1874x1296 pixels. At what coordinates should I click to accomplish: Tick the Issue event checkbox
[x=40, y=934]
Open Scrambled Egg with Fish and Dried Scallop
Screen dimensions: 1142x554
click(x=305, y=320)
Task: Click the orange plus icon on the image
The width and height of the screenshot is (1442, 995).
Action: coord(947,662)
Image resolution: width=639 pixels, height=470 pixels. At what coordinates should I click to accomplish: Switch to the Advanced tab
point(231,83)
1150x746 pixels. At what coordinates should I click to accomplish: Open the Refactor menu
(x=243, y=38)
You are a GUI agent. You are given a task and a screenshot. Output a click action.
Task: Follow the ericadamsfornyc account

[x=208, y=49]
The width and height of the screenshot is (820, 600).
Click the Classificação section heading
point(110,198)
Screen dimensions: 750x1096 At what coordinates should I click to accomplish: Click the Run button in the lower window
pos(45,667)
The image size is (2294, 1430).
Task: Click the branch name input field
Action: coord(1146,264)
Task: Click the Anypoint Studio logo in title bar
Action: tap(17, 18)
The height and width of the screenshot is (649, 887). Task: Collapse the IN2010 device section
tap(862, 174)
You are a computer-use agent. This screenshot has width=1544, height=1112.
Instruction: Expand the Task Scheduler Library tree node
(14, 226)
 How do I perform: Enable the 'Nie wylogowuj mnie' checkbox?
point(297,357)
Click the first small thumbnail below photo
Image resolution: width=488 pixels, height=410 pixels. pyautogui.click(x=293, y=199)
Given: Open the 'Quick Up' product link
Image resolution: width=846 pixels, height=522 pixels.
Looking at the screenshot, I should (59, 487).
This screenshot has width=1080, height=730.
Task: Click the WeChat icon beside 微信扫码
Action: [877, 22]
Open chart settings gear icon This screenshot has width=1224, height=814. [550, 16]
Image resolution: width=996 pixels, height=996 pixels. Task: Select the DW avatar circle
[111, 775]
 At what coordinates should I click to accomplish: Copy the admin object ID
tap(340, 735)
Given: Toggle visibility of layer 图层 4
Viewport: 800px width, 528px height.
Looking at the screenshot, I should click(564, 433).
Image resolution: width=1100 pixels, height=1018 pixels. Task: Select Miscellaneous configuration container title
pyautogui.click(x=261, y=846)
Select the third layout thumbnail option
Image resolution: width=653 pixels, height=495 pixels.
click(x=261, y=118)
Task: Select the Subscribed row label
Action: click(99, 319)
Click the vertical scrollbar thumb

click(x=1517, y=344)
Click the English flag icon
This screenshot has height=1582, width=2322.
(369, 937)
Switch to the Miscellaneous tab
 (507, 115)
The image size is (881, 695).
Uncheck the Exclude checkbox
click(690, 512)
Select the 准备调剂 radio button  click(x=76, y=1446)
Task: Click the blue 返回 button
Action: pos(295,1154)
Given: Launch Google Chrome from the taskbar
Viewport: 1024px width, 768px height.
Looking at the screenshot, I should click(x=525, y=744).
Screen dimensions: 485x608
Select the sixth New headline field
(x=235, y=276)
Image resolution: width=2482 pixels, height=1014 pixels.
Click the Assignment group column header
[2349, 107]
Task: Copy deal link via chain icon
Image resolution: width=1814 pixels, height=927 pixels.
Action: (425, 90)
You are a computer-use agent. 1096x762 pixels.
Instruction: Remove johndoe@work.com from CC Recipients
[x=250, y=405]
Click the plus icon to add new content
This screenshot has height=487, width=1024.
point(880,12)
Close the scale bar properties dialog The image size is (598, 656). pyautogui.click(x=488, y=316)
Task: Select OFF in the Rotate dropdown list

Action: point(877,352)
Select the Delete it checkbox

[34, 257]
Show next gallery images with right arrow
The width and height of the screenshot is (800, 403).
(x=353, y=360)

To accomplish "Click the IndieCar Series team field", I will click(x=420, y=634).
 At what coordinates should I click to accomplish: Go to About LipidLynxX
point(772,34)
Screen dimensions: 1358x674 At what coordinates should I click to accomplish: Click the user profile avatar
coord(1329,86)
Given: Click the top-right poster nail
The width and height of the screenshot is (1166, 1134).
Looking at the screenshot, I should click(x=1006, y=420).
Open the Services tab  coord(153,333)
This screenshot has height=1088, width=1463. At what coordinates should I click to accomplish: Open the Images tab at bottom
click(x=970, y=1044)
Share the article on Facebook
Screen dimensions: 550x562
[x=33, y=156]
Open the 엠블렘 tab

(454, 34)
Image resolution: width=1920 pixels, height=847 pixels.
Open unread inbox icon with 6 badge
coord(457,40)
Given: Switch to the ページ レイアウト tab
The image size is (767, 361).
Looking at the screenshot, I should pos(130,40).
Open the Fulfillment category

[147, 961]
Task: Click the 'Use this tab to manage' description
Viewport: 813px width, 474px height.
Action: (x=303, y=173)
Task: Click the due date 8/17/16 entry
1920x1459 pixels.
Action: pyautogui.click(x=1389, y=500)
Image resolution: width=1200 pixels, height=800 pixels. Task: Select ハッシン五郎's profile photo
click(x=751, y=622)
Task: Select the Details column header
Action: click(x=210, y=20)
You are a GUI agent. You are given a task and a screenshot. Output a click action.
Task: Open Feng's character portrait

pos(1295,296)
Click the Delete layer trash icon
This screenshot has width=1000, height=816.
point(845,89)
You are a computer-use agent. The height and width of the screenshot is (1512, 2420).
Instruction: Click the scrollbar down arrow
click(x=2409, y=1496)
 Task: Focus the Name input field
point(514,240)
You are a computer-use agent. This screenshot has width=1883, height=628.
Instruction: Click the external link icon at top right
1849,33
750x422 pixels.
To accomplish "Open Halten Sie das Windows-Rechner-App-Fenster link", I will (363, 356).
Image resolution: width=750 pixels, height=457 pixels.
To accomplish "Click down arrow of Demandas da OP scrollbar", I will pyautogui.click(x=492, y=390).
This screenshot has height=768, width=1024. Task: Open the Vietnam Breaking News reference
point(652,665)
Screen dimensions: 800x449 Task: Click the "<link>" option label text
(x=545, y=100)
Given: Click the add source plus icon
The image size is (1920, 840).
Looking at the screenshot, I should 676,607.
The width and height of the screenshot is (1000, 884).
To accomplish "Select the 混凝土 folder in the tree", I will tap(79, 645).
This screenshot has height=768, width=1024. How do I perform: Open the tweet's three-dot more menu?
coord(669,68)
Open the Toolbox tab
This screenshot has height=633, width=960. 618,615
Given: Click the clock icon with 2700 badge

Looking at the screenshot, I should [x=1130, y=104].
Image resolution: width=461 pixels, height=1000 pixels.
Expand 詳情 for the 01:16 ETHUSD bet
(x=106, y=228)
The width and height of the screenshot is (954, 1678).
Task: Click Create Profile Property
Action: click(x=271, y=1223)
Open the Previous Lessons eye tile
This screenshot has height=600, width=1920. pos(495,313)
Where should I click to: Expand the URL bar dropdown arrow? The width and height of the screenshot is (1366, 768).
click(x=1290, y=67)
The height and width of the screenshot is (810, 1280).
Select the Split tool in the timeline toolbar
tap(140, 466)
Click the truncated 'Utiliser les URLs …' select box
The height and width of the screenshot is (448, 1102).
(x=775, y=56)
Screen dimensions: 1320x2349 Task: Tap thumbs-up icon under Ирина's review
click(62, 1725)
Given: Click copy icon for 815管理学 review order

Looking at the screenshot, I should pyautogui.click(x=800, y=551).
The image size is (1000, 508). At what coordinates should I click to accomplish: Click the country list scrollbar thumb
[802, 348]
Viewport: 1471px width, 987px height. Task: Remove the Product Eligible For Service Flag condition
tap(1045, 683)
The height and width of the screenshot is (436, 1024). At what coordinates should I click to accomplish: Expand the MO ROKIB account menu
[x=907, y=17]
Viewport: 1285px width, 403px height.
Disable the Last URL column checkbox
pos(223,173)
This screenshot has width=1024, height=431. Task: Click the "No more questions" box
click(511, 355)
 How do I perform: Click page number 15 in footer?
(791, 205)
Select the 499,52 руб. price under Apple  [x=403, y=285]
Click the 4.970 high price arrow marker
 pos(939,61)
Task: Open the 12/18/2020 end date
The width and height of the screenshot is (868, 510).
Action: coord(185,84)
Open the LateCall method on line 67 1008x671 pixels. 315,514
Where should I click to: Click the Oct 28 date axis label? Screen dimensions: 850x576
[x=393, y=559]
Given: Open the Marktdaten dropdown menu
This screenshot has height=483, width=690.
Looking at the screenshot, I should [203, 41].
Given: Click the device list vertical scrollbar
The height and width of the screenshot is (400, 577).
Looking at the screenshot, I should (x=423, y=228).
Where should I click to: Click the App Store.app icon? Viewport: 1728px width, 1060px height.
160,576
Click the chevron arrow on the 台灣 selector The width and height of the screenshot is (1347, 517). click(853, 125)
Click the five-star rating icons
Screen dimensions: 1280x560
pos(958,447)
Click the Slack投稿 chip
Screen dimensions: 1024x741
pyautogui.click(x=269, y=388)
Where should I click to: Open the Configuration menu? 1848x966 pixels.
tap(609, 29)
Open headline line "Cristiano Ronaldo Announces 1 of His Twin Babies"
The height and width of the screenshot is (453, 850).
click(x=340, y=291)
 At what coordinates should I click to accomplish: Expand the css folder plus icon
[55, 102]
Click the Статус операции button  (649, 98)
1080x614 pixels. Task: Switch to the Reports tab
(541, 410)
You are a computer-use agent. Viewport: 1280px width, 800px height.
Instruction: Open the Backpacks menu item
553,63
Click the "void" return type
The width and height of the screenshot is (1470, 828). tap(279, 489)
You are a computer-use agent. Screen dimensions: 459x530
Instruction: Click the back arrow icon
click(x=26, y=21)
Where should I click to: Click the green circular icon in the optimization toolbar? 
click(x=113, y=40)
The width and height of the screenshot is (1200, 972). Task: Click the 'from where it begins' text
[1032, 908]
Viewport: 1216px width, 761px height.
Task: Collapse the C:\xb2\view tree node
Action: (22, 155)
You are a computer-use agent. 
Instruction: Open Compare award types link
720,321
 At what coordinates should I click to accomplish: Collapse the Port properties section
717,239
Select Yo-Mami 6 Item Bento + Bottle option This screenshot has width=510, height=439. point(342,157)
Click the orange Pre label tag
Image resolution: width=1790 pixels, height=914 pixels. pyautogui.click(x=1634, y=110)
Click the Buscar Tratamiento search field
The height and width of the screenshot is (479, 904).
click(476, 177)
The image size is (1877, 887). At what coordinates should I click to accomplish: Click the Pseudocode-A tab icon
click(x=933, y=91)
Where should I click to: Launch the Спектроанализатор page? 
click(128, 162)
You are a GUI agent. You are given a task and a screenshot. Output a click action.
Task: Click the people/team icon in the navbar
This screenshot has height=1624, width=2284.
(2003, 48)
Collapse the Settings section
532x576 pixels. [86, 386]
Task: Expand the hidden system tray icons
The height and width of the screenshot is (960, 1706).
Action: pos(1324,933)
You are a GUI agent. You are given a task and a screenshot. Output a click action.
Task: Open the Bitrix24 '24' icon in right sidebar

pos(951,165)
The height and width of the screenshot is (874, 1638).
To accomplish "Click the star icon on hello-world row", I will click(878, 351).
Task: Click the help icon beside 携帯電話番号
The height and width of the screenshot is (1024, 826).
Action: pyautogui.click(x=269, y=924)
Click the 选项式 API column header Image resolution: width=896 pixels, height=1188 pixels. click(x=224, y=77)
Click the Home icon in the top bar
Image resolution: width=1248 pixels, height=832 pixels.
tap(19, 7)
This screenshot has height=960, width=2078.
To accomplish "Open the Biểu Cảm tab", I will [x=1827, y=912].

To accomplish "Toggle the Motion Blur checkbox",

**Goal of the exercise**
Copy exactly the lines that run from the one containing "Image resolution: width=1248" to the last line of the listing, both included, and nothing more.

**Answer to this task**
Image resolution: width=1248 pixels, height=832 pixels.
tap(19, 7)
This screenshot has height=960, width=2078.
To accomplish "Open the Biểu Cảm tab", I will [x=1827, y=912].

To accomplish "Toggle the Motion Blur checkbox",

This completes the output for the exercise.